Havelock frowned as he considered.
‘Quite a few, actually. That’s what makes it all so damned difficult.’ He ran his fingers through his hair, for what felt like the thousandth time that day. Not that it made any difference to the style, or rather lack of it. It was fortunate he wasn’t obsessed with his appearance, for his thick, curly hair did whatever it wanted. Impervious to comb, or pomade, the only thing was to keep it short and hope for the best.
‘I don’t want a woman with any family to speak of,’ he said with feeling.
‘You mean...no titled family?’ The nabob’s son shot him a glance loaded with sympathy. ‘Wouldn’t want them looking down on you.’
Before Havelock had a chance to get up, seize the fellow by the throat and give him a shaking, Ashe put in mildly, ‘Morgan is not aware of how very well connected you are, Havelock.

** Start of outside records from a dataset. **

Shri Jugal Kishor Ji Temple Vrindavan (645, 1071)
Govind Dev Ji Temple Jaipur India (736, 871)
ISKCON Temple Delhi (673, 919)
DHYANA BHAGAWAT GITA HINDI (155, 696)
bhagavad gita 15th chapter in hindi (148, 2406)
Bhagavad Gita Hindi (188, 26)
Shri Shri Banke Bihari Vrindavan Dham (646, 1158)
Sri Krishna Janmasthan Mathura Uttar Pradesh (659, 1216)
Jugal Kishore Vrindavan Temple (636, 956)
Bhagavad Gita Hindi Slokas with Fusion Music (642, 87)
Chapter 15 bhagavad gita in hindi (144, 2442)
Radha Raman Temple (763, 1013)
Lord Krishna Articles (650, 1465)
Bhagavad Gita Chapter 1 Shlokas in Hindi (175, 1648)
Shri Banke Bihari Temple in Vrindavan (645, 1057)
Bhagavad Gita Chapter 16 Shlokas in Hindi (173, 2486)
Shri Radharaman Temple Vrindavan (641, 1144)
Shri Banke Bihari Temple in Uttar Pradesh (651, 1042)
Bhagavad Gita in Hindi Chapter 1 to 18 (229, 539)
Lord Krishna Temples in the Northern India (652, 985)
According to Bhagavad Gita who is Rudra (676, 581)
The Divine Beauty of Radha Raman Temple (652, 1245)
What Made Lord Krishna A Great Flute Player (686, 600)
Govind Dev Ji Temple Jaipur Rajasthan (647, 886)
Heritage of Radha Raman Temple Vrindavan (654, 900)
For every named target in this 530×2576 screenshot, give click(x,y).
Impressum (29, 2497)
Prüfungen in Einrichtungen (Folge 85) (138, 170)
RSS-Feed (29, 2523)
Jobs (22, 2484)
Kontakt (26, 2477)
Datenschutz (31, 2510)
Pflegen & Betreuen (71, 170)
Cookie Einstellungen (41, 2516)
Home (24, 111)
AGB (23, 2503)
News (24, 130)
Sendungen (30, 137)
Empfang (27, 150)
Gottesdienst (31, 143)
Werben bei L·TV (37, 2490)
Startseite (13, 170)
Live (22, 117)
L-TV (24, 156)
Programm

I am sure he meant no insult.’
No, Havelock sighed. He probably didn’t. And anyway, he’d already decided to forgo the pleasure of indulging in a decent set-to with anyone within the walls of this club.
‘Look, I’m related to half the bloody ton as it is,’ he explained to the bemused Morgan. ‘What with stepbrothers, and stepsisters, and all the attendant stepcousins and aunts and uncles and such like all thinking they have a right to poke their nose into my affairs, I don’t want someone bringing yet another set of relatives into my life and making it any more complicated, thank you very much.’
He saw Ashe write the word orphan on the list.
Morgan nodded. ‘Makes sense. And an orphan, a girl with no family to support her, is all the more likely to agree to the kind of bargain you seem determined to strike.’
‘What do you mean by that?’
Chepstow poured a large measure of wine into Havelock’s empty glass and nudged it towards him.